- [Short exercise] Please give the lines from the one with "Given: Click the 762 publicações count" to the one with "Looking at the" as a Markdown table with the columns Row and Line, leaving out blank lines.

* begin Task data *

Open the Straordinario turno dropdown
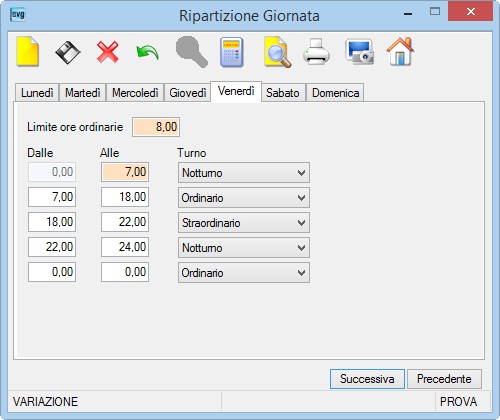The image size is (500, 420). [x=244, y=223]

* end Task data *
* begin Task data *

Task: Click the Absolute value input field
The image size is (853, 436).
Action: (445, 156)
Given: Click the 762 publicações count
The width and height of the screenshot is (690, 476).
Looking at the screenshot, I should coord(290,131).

* end Task data *
* begin Task data *

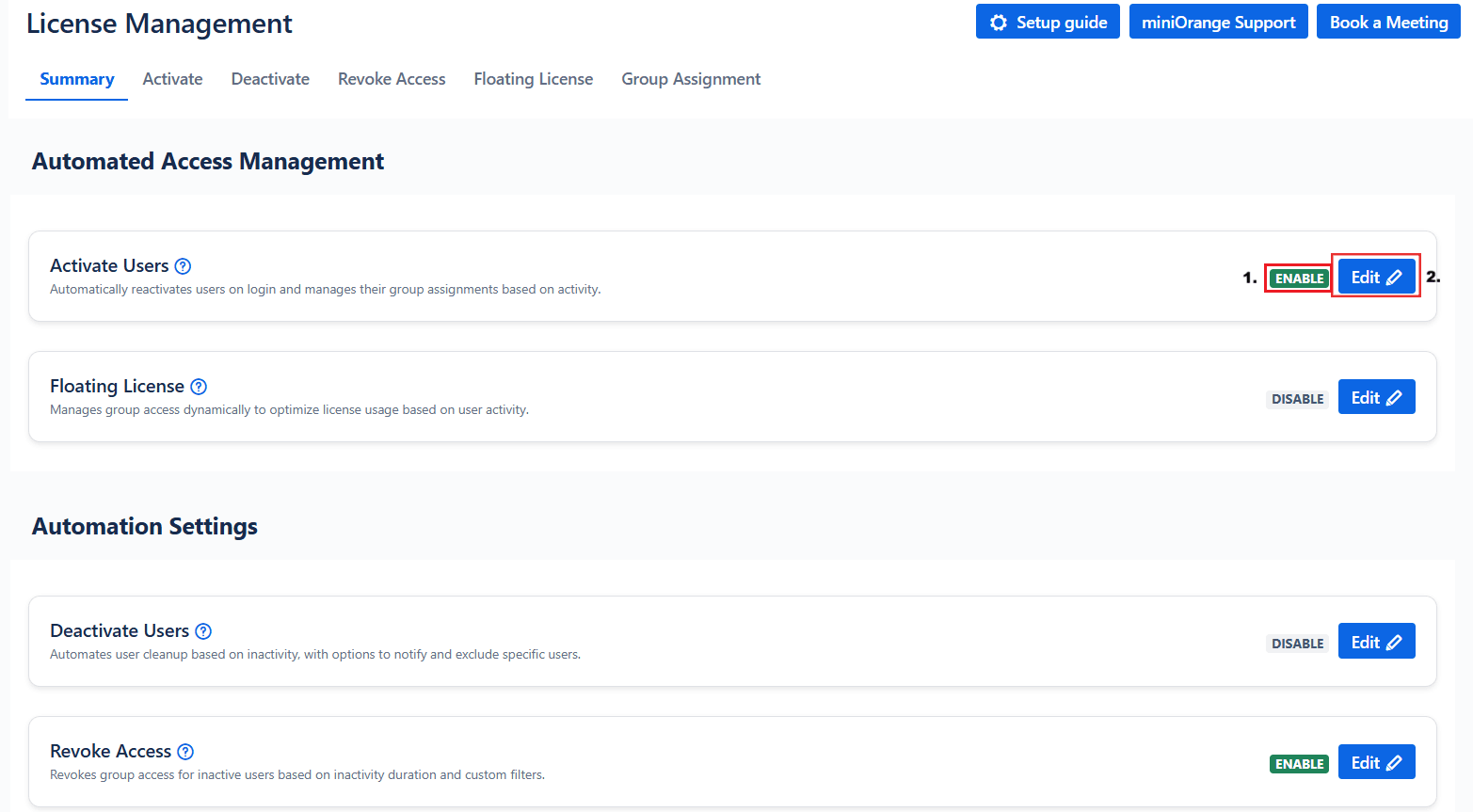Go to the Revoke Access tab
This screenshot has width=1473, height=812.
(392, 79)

* end Task data *

- [Finished task]
| Row | Line |
|---|---|
| 1 | Given: Click the 762 publicações count |
| 2 | The width and height of the screenshot is (690, 476). |
| 3 | Looking at the screenshot, I should coord(290,131). |